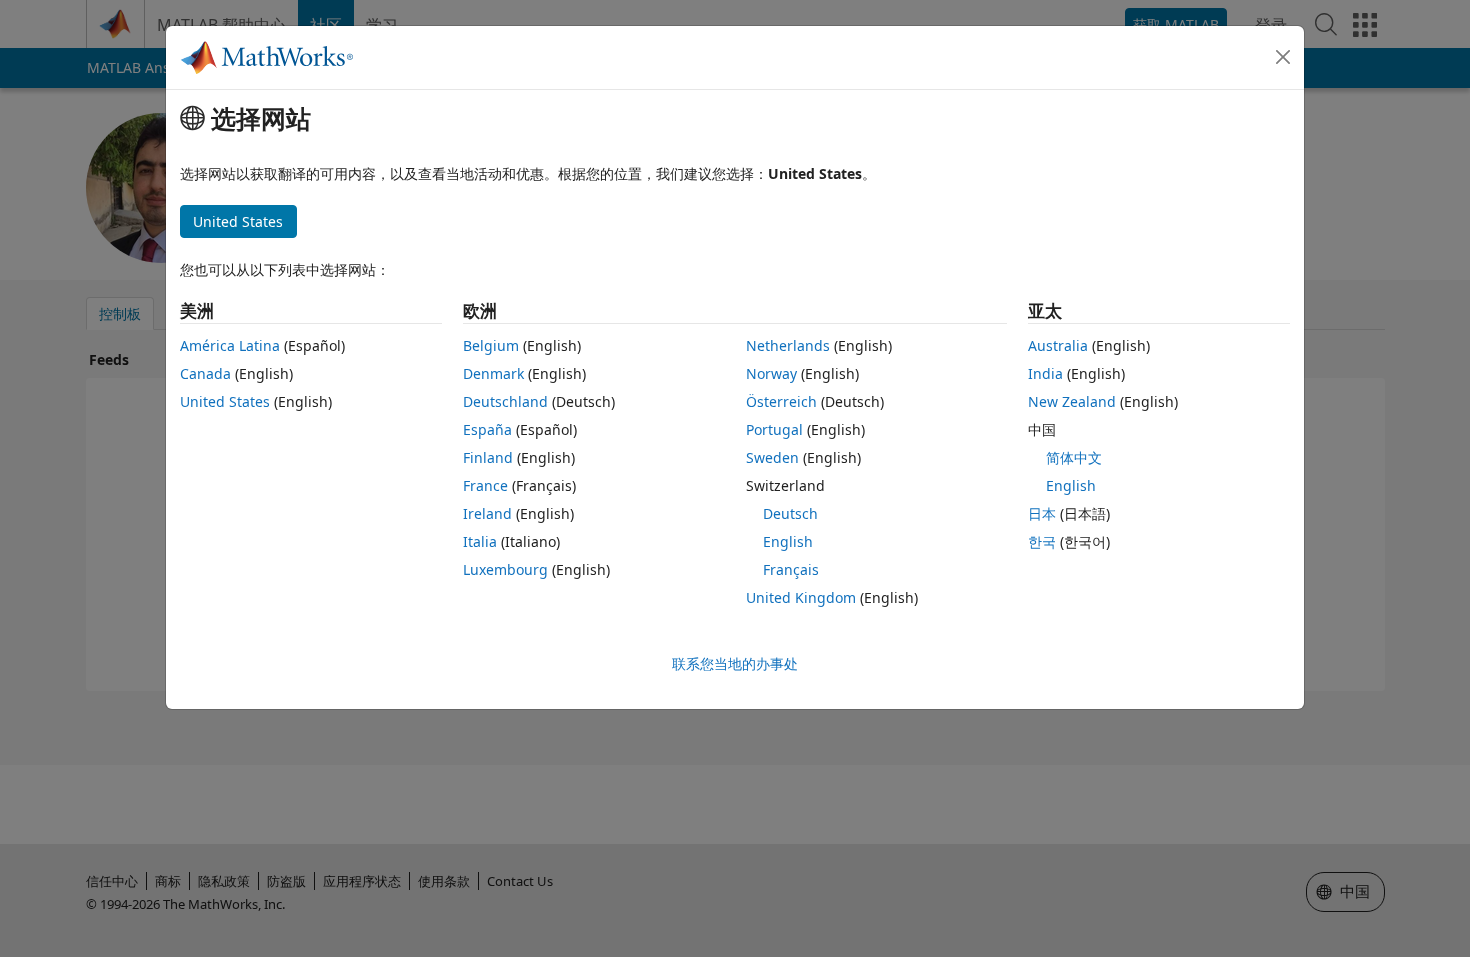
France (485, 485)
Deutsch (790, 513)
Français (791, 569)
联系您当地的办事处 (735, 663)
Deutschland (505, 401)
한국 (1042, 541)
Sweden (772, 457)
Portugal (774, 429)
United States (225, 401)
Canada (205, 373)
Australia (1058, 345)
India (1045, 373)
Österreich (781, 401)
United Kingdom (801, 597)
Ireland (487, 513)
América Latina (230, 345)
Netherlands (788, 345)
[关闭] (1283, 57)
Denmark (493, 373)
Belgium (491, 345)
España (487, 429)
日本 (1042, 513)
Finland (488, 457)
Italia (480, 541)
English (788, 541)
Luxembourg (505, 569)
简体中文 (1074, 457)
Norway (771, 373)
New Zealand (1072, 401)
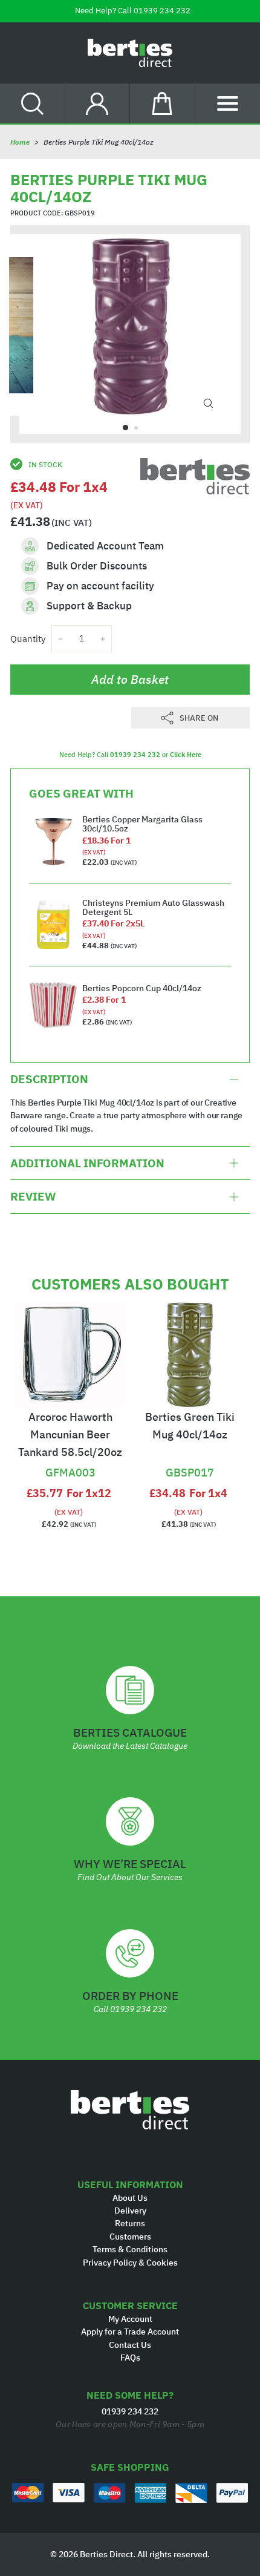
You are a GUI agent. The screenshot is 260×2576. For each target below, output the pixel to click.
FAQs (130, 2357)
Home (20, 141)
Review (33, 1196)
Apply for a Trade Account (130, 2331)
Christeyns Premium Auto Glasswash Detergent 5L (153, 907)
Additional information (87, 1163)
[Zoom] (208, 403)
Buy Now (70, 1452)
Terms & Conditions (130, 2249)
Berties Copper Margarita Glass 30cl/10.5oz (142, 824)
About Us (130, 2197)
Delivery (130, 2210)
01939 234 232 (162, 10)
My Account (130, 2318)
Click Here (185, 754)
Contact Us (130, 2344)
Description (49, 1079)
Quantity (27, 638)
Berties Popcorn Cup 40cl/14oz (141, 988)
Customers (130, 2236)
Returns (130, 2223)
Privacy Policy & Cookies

• • • • •

Apply a filter to the listing above so that only lines with "Berties" are kept, and copy those lines.

• [RESPONSE AREA]:
Berties Copper Margarita Glass 30cl/10.5oz (142, 824)
Berties Popcorn Cup 40cl/14oz (141, 988)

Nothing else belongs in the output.